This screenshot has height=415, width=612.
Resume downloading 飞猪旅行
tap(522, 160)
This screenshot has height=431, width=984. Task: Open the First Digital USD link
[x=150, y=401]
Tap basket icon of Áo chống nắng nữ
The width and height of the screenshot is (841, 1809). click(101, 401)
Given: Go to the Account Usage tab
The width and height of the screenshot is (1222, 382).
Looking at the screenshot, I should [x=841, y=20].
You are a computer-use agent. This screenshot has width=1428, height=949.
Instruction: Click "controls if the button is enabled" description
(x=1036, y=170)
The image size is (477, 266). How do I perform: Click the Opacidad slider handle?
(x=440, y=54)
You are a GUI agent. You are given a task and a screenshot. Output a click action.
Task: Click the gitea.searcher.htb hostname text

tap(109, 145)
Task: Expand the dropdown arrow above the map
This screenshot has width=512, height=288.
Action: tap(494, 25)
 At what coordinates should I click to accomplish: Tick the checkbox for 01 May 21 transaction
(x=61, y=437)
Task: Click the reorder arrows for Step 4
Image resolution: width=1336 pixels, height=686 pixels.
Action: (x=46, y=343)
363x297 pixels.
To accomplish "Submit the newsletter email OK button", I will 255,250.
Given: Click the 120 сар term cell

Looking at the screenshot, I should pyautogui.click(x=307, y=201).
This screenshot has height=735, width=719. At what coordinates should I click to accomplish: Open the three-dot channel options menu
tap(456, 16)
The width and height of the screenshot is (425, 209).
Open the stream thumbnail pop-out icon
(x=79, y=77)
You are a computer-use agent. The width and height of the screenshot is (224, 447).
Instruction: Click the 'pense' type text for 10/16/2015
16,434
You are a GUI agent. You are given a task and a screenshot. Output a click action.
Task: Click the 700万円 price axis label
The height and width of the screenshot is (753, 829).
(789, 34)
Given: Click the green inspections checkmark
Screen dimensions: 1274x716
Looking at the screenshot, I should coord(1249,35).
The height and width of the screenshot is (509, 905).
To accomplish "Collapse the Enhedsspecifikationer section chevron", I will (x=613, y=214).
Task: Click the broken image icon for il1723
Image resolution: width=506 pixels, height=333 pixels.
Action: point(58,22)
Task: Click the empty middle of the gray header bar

> PROBLEM DESCRIPTION:
Retype each entry exactly, leaving none of them out.

> RESULT FOR THIS TASK:
This screenshot has height=415, width=612.
Resume downloading 飞猪旅行
tap(522, 160)
This screenshot has height=431, width=984. Task: Open the First Digital USD link
[x=150, y=401]
Tap basket icon of Áo chống nắng nữ
The width and height of the screenshot is (841, 1809). click(101, 401)
Given: Go to the Account Usage tab
The width and height of the screenshot is (1222, 382).
Looking at the screenshot, I should [x=841, y=20].
You are a computer-use agent. This screenshot has width=1428, height=949.
Instruction: Click "controls if the button is enabled" description
(x=1036, y=170)
The image size is (477, 266). How do I perform: Click the Opacidad slider handle?
(x=440, y=54)
You are a GUI agent. You are given a task and a screenshot. Output a click action.
Task: Click the gitea.searcher.htb hostname text

tap(109, 145)
Task: Expand the dropdown arrow above the map
This screenshot has width=512, height=288.
Action: tap(494, 25)
 At what coordinates should I click to accomplish: Tick the checkbox for 01 May 21 transaction
(x=61, y=437)
Task: Click the reorder arrows for Step 4
Image resolution: width=1336 pixels, height=686 pixels.
Action: (x=46, y=343)
363x297 pixels.
To accomplish "Submit the newsletter email OK button", I will 255,250.
Given: Click the 120 сар term cell

Looking at the screenshot, I should pyautogui.click(x=307, y=201).
This screenshot has height=735, width=719. At what coordinates should I click to accomplish: Open the three-dot channel options menu
tap(456, 16)
The width and height of the screenshot is (425, 209).
Open the stream thumbnail pop-out icon
(x=79, y=77)
You are a computer-use agent. The width and height of the screenshot is (224, 447).
Instruction: Click the 'pense' type text for 10/16/2015
16,434
You are a GUI agent. You are given a task and a screenshot. Output a click action.
Task: Click the 700万円 price axis label
The height and width of the screenshot is (753, 829).
(789, 34)
Given: Click the green inspections checkmark
Screen dimensions: 1274x716
Looking at the screenshot, I should coord(1249,35).
The height and width of the screenshot is (509, 905).
To accomplish "Collapse the Enhedsspecifikationer section chevron", I will (x=613, y=214).
Task: Click the broken image icon for il1723
Image resolution: width=506 pixels, height=333 pixels.
Action: point(58,22)
Task: Click the empty middle of the gray header bar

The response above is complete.